L’incontro giunge proprio all’indomani della decisione dell’Antitrust di sanzionare l’Eni per abuso di posizione dominante. Da qui parte l’intervento del presidente dell’Autorità Garante della Concorrenza e del Mercato, Antonio Catricalà, che ricorda in apertura le telefonate di congratulazione ricevute: "Non sono contento quando ricevo complimenti per una sanzione: il compito dell’Autorità non è dare la sanzione, la sanzione è un fallimento del mercato e vuol dire che l’Autorità non ha fatto la guardia. La novità non è l’entità della sanzione ma la diffida a ripristinare una corretta situazione di mercato".

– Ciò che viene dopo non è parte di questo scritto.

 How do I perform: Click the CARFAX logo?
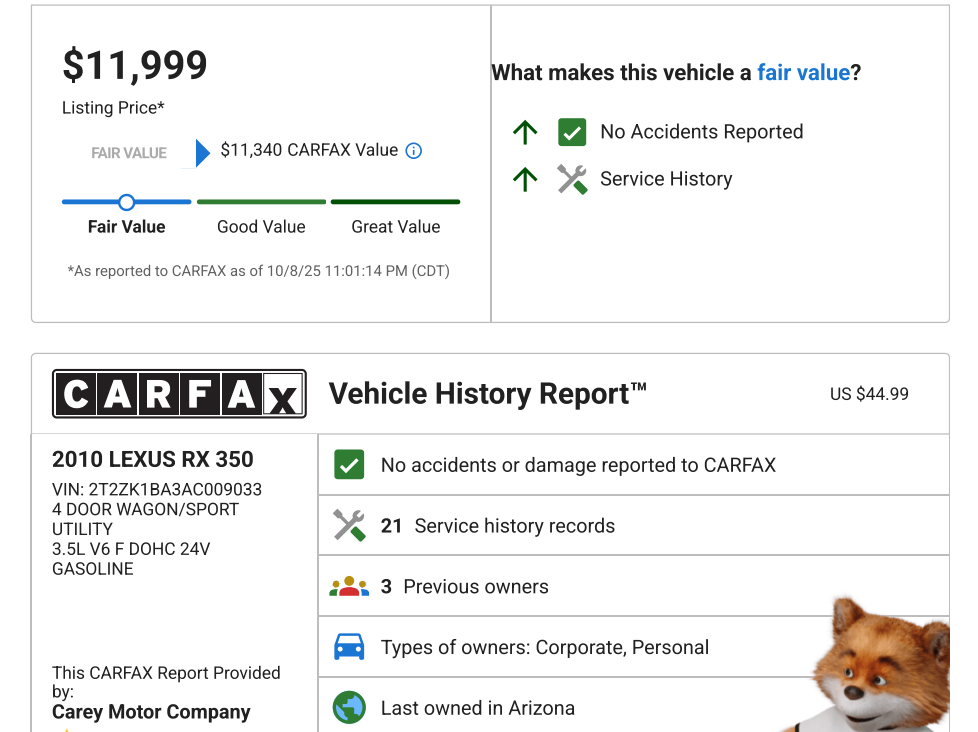[x=179, y=394]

Catricalà ha inoltre sottolineato la necessità che l’Autorità sia vicina alla società civile e radicata nella società, l’importanza della "cultura dei risultati", della "cultura della concorrenza" e della meritocrazia: "Non c’è dicotomia fra l’Autorità e il mondo delle imprese: l’Autorità deve stare nel mondo dell’economia e accompagnare la ripresa in un momento che ha determinato una stasi della crescita – ha aggiunto Catricalà – I consumatori sono i cittadini, le famiglie e le stesse imprese che consumano servizi per poter produrre. Più la gente ci avverte come un tutore più daremo un volto di indipendenza". L’obiettivo dell’Antitrust è di operare a tutela dei consumatori attraverso la tutela della concorrenza. "Alla società civile – ha detto Catricalà – dobbiamo rispondere in termini di risultati e di efficienza". Ed ha aggiunto: "Abbiamo aperto un’indagine conoscitiva sui costi dei conti correnti bancari: due gruppi hanno tagliato i costi di uscita dal conto e due lo faranno a breve".